Plasmids are self-replicating genetic elements that coexist with chromosomes within cells, typically in bacteria, but also in archaea and even in some eukaryotes. Their biology and diversity open up a multitude of interesting evolutionary and ecological questions.

In addition to genes necessary for their own replication, plasmids carry DNA that may allow their bacterial hosts to survive challenges or expand their ecological niche. For example, plasmids often carry genes that encode antibiotic resistance. Sharing of these genes among bacteria via horizontal gene transfer leads to the rapid spread of bacteria able to survive antibiotic treatment. Similarly, plasmids often carry virulence genes that facilitate the transition to pathogenicity, or factors that promote the evolution of endosymbiosis when transferred to a new host, therefore enabling the evolution of new bacterial lifestyles.

While plasmid-mediated transmission of genes may be advantageous to the host under certain conditions, essential functions associated with plasmid maintenance, such as replication, conjugation and gene expression, incur a cost to the host. Indeed, models predict the long-term loss of plasmids as well as integration of beneficial genes into the host genome. Thus, it is hard to explain the widespread prevalence of plasmids in bacterial genomes, a phenomenon known as the plasmid paradox. Solving the plasmid paradox is an active area of research, including understanding the mechanisms that underlie plasmid fitness costs as well as compensatory evolution that reduces the burden of plasmid carriage.

In a paper published in Nature Ecology & Evolution Loftie-Eaton et al.1 used experimental evolution of Pseudomonas sp. nov. H2 carrying multidrug resistance plasmid RP4 to show that the bacterial host evolved towards increased plasmid permissiveness, which involved changes in helicase–plasmid interactions. Also in this journal, Jordt et al.2 showed how host–plasmid coevolution of two plasmids conferring environmental drug resistance in communities of Escherichia coli and Klebsiella pneumoniae under antibiotic selection promoted plasmid persistence and the evolution of multidrug resistance bacteria. More recently, Hall et al.3 uncovered the molecular mechanisms underlying the fitness costs of two plasmids of Pseudomonas fluorescens. The authors link fitness costs of carrying plasmids to their interference with SOS response pathways that are central to the cell’s physiology and pinpoint compensatory mutations in single genes located either in the plasmid or the chromosome that ameliorate the cost of the plasmid disruption.

One defining feature of plasmid biology is that most cells carry several copies of the same plasmid. The multicopy nature of plasmids is reflected, among other things, in increased genetic variability and gene expression, with implications for bacterial evolution (reviewed by Rodríguez-Beltrán et al.4). For example, multicopy plasmids can potentiate evolution of antibiotic resistance by copy number variation — not only can multicopy plasmids increase the rate of resistant mutations, they can also amplify their effect via increased gene expression, as exemplified in E. coli carrying the blaTEM-1 β-lactamase gene in a study by San Millan et al.5. A study by Rodríguez-Beltrán et al. using the same system, also published in our journal, showed how multicopy plasmids can play a role in evolutionary innovation6. In this case, heterozygosity brought about by multicopy plasmids solved trade-offs between ancestral and innovative gene functions, facilitating the evolution of resistance to a new antibiotic.

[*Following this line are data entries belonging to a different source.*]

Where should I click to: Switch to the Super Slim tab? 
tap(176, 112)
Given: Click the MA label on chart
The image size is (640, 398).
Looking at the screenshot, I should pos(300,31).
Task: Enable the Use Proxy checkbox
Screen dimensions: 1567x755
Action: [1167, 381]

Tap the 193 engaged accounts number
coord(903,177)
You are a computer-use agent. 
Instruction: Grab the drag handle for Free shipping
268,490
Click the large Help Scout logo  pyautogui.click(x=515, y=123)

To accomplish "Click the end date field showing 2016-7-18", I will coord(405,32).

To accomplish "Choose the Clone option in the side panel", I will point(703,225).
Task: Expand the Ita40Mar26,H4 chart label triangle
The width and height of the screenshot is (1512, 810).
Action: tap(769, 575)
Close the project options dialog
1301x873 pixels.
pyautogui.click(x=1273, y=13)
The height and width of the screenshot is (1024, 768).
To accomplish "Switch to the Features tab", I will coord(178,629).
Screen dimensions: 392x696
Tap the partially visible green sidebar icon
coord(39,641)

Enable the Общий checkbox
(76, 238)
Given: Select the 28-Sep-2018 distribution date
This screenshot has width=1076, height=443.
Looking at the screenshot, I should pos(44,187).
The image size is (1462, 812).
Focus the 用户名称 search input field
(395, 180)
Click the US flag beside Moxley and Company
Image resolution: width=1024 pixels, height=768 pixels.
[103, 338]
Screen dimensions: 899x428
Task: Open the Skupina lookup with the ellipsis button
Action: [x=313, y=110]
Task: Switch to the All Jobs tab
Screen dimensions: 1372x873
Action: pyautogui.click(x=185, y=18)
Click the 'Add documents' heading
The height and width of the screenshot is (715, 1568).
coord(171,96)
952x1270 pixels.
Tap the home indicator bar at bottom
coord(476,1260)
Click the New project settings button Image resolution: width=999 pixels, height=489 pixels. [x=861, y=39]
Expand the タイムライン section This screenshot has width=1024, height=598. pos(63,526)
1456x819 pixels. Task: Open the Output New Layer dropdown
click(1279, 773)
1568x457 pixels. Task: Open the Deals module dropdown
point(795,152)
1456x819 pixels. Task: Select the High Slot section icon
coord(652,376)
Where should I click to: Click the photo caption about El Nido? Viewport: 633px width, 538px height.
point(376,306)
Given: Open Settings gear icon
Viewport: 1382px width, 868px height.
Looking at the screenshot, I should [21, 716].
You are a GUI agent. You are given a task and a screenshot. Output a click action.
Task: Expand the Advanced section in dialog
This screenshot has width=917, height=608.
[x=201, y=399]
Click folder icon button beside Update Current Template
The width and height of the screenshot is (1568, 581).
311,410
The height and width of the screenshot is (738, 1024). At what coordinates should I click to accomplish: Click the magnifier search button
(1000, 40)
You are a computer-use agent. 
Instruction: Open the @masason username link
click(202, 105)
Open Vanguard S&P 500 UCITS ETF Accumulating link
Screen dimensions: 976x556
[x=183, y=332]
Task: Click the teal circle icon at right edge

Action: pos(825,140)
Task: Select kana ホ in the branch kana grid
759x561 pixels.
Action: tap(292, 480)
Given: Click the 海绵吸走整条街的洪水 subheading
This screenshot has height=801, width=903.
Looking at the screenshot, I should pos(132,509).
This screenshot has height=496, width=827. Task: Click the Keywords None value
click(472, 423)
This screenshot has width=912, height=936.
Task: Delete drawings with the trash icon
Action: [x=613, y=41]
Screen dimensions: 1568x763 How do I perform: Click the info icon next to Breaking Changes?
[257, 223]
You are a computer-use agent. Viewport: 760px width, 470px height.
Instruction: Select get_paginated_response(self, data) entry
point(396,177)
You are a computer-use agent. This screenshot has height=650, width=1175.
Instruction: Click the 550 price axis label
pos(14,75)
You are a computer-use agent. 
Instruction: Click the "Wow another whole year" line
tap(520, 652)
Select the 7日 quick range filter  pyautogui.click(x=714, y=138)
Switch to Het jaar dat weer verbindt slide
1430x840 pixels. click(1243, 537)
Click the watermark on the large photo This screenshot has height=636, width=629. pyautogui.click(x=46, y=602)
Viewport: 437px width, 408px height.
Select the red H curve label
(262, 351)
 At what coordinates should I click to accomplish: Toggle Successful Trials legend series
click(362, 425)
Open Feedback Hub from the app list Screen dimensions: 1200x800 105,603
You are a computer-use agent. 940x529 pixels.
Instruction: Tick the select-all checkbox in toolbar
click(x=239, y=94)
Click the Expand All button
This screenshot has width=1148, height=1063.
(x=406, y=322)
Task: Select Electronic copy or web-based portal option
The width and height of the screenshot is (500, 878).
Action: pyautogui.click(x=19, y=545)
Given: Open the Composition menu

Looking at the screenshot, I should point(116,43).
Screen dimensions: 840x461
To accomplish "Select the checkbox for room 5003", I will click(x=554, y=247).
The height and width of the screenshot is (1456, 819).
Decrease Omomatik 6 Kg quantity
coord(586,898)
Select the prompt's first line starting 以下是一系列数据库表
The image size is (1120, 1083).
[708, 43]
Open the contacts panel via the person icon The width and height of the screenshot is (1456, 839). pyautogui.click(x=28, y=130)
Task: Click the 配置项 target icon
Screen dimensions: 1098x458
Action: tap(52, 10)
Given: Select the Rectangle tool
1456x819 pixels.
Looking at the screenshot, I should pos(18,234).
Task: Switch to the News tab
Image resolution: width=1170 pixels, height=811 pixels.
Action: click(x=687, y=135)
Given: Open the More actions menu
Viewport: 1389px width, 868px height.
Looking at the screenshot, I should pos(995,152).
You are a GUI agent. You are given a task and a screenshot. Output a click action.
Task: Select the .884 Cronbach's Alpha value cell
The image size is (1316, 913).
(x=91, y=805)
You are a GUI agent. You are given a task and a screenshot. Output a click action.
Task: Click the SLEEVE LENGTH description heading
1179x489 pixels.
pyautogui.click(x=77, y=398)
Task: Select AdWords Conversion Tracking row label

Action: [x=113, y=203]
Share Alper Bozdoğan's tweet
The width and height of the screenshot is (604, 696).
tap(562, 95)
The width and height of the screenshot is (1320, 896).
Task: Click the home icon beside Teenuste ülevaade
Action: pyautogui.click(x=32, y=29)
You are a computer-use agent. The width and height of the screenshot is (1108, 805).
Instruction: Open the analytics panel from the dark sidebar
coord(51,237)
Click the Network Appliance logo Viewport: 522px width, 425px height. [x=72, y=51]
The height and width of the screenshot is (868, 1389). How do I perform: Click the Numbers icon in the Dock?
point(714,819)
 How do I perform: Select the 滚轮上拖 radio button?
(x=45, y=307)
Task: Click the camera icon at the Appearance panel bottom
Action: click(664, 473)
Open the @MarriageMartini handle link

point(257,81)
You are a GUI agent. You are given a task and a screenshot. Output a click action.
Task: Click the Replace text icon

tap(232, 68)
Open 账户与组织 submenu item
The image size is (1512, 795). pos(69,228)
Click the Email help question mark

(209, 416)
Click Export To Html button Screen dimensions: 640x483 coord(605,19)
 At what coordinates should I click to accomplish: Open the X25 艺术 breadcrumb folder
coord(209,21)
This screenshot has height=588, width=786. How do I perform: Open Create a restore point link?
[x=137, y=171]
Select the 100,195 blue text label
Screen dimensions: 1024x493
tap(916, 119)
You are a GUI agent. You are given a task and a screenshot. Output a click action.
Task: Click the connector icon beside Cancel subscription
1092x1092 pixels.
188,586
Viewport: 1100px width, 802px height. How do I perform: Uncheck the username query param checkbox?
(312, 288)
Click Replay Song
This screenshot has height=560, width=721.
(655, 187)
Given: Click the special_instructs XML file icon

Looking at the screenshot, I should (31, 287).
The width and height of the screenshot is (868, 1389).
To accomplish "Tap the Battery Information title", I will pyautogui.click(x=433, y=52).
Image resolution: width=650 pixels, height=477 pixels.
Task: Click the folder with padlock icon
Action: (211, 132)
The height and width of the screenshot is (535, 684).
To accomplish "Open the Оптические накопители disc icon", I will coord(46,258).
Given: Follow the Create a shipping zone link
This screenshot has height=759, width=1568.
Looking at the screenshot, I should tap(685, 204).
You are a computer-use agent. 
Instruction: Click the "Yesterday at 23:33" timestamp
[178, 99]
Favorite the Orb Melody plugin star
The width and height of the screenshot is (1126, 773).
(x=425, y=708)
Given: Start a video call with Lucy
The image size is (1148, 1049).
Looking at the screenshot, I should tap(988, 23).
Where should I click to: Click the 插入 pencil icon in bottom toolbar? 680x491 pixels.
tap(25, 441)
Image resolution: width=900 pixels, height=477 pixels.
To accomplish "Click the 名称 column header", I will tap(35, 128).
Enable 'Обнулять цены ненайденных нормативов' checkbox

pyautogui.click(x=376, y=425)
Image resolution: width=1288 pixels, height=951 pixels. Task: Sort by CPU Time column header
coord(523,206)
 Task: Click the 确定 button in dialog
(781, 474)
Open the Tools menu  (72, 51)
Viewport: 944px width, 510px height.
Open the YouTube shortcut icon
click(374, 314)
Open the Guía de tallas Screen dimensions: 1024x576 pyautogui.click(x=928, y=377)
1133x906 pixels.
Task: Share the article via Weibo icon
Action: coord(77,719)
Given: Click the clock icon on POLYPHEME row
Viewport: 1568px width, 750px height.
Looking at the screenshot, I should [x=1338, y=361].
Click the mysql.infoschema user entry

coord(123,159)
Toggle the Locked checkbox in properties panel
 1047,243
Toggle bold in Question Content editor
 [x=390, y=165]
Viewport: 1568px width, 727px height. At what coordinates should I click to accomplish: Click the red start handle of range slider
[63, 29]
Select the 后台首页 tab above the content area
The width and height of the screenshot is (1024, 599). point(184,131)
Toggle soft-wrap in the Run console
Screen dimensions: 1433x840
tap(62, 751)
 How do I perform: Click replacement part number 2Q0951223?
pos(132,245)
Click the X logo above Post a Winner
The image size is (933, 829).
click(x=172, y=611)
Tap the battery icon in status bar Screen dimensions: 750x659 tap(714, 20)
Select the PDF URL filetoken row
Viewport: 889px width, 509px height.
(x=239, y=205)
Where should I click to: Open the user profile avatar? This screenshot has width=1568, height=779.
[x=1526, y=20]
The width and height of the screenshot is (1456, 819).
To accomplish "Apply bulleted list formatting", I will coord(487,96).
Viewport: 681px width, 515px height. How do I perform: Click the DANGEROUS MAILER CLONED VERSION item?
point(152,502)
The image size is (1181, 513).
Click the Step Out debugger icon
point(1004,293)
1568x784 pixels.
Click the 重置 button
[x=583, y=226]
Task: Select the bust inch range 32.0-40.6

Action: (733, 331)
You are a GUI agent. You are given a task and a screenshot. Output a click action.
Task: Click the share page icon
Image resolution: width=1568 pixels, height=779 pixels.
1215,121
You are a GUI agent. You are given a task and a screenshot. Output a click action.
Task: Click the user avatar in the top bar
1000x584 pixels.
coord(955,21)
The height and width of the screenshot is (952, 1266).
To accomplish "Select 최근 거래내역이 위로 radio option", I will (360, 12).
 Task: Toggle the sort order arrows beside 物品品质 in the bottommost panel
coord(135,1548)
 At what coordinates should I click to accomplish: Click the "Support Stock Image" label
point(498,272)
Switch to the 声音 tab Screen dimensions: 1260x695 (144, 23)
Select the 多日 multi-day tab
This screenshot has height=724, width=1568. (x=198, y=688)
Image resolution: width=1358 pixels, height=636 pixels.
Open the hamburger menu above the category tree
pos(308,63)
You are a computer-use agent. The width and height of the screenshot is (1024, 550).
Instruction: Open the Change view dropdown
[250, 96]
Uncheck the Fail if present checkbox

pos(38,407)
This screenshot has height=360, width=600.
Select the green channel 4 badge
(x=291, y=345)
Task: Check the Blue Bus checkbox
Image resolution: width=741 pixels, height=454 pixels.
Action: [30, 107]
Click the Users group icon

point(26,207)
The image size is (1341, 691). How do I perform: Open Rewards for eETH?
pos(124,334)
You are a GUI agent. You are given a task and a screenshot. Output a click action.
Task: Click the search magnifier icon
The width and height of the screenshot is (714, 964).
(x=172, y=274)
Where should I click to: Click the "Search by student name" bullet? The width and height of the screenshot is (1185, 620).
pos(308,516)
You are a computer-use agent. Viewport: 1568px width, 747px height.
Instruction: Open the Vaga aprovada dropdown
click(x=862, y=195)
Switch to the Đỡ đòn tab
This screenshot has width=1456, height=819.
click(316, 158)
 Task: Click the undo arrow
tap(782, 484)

In addition to antibiotic resistance, plasmids can carry genes that code for extracellular proteins, many of which benefit not only the carrying cell but also others nearby. Such genes can be considered public goods in a group of cells that cooperate to produce them. However, cooperation is challenged by cheaters — cells that benefit from public goods but avoid the cost of producing them — which can eventually outcompete cooperative cells. Because plasmids can transfer genes among cells, including those genes coding for public goods, plasmid-carriage of cooperative genes could potentially stabilize bacterial cooperation. In this issue, Dewar et al.7 present evidence that goes against this hypothesis. Using phylogenetically controlled comparative analysis, the authors show that genes that encode public goods are not more likely in plasmids than in bacterial chromosomes, nor are they more prevalent in plasmids that transfer at higher rates. Instead, the authors find that plasmids, especially those on broad host-range pathogens, carry many pathogenicity genes, suggesting that plasmid-mediated mobility allows movement of genes that facilitate pathogenicity.

Plasmid research is thriving, and at Nature Ecology & Evolution we look forward to further understanding how plasmids shape the diversity and ecological success of their hosts, including not only bacteria but also archaea and eukaryotes.